Sharapova cut short those classes when it was time to begin the slow, painful rehab process and get her shoulder back in shape. About 3½ years later, on Saturday at Roland Garros, Sharapova put all of that hard work to good use on the most important clay court there is -- and even trotted out a little French during the victory speech she often wondered if she'd ever get a chance to deliver.
Whipping big serves with that rebuilt shoulder, putting forehands and backhands right on lines, and even moving well on the red surface she once worried made her look like a "cow on ice," Sharapova beat surprise finalist Sara Errani of Italy 6-3, 6-2 to win her first French Open title and become the 10th woman with a career Grand Slam.

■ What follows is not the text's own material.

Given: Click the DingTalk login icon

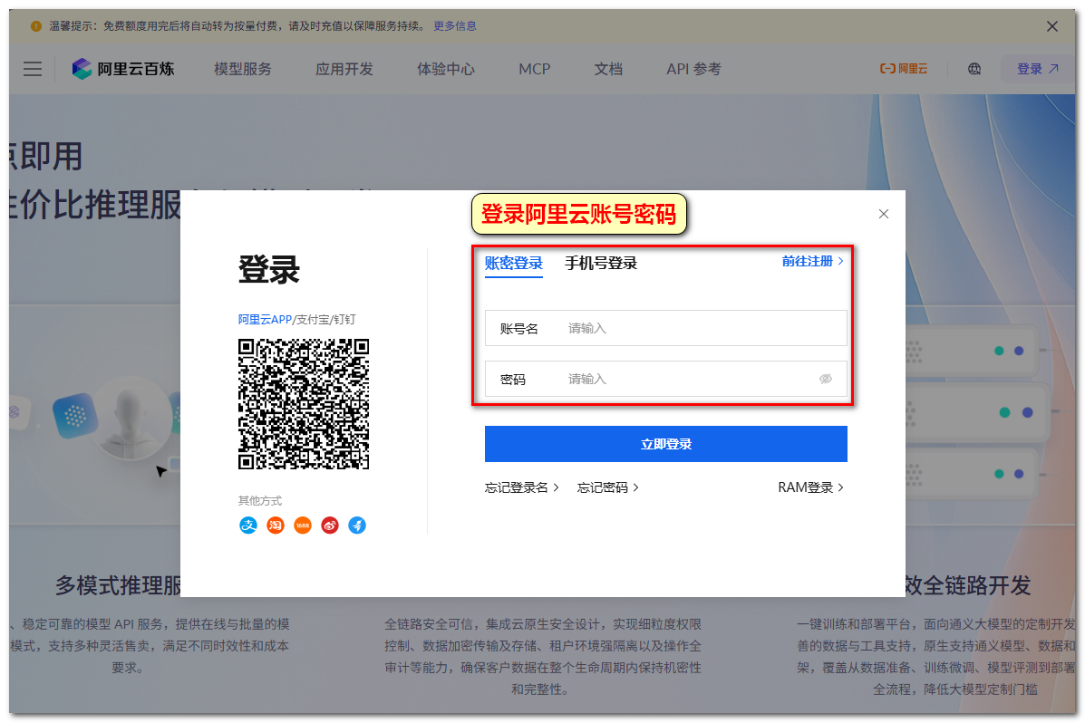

"It's a wonderful moment in my career," the 25-year-old Sharapova told the crowd in French, before switching to English to add: "I'm really speechless. It's been such a journey for me to get to this stage."
Errani, for her part, never paid attention to those who said a 5-foot-4½ woman couldn't possibly compete against the very best in tennis. Posing at the net before the match, the 6-foot-2 Sharapova towered over her opponent -- then was head-and-shoulders above Errani when play began, too.
"I started badly, and that's what bothers me the most," said the 21st-seeded Errani, who admitted she was overcome by nerves at the outset. "You can't do that against players like her, because she was only going to get better once she loosened up."
Born 10 days apart in April 1987, both trained as kids at Nick Bollettieri's academy in Florida (Errani says she lost badly in their only head-to-head match there; Sharapova says she has no recollection). Both were playing in the French Open final for the first time.
The similarities end there, though. Sharapova was playing in her seventh Grand Slam singles final; Errani in her first, although she did team with Roberta Vinci to win the women's doubles title Friday. Errani was 19-18 for her career in major tournaments before these wonderful two weeks; Sharapova was 122-32.